Directions for this task » In the entries below, find each line with the word "gear" and return it.

(Stored data entries)
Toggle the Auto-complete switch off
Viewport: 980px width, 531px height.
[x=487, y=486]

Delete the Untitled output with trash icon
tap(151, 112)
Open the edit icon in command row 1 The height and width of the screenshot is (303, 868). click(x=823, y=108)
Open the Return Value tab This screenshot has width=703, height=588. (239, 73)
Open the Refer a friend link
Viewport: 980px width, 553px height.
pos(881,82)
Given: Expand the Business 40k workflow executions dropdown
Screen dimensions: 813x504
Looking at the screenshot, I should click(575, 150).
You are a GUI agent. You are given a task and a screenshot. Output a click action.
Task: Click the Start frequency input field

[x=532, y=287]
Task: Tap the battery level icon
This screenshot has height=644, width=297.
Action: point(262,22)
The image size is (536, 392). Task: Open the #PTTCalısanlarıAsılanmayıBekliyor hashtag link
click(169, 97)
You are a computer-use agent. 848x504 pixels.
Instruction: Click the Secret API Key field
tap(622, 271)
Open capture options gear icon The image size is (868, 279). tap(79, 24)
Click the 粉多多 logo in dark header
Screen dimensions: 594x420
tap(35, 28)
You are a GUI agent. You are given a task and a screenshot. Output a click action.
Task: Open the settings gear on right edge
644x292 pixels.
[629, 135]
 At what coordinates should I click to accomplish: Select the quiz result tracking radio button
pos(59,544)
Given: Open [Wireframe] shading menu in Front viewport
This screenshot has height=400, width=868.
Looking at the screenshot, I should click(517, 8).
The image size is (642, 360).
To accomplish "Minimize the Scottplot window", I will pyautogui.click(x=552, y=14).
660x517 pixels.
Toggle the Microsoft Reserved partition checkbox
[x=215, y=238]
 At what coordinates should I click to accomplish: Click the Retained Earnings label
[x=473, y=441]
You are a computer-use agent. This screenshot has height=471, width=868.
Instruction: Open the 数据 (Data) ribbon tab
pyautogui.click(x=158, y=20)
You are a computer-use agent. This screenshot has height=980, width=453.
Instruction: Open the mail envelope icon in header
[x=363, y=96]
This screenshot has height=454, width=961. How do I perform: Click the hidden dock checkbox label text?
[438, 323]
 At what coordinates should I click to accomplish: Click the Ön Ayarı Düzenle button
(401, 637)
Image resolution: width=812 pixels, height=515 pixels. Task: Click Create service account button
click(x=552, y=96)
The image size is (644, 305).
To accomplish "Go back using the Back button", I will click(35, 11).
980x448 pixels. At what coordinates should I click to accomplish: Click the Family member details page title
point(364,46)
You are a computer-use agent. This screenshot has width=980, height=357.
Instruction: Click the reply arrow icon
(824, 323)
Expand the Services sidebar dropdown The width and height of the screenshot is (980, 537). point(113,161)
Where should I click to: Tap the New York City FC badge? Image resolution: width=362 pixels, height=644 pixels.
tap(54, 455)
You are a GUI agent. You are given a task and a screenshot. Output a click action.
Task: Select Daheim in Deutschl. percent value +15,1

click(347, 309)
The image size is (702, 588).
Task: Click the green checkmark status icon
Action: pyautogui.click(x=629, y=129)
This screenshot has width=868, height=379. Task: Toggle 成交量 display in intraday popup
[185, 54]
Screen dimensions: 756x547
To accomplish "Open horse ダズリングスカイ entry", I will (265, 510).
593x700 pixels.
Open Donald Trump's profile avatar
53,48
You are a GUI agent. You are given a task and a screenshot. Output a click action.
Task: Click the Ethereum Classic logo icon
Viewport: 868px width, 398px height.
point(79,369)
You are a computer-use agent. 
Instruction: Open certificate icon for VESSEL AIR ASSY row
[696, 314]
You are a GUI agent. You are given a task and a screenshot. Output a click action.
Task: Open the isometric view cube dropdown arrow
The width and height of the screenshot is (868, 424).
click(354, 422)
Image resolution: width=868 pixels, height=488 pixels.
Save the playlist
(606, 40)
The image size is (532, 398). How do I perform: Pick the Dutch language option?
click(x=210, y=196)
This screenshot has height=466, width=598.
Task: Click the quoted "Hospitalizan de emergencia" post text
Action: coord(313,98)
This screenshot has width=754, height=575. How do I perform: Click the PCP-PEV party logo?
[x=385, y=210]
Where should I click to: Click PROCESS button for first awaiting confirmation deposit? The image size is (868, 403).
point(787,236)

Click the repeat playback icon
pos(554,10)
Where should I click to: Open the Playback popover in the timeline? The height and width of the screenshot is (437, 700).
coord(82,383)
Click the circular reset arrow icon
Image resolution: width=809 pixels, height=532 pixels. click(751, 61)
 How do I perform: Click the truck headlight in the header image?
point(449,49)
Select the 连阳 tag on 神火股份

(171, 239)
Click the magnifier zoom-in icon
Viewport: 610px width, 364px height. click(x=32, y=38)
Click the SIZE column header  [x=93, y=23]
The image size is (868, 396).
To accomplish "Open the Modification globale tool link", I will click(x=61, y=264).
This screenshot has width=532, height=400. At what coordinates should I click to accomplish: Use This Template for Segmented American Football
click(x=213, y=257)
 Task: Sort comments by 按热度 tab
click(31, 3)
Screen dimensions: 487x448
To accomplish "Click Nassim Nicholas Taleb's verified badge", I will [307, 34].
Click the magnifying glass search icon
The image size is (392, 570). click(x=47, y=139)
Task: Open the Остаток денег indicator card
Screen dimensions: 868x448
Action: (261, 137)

Final answer »
Open capture options gear icon The image size is (868, 279). tap(79, 24)
Task: Open the settings gear on right edge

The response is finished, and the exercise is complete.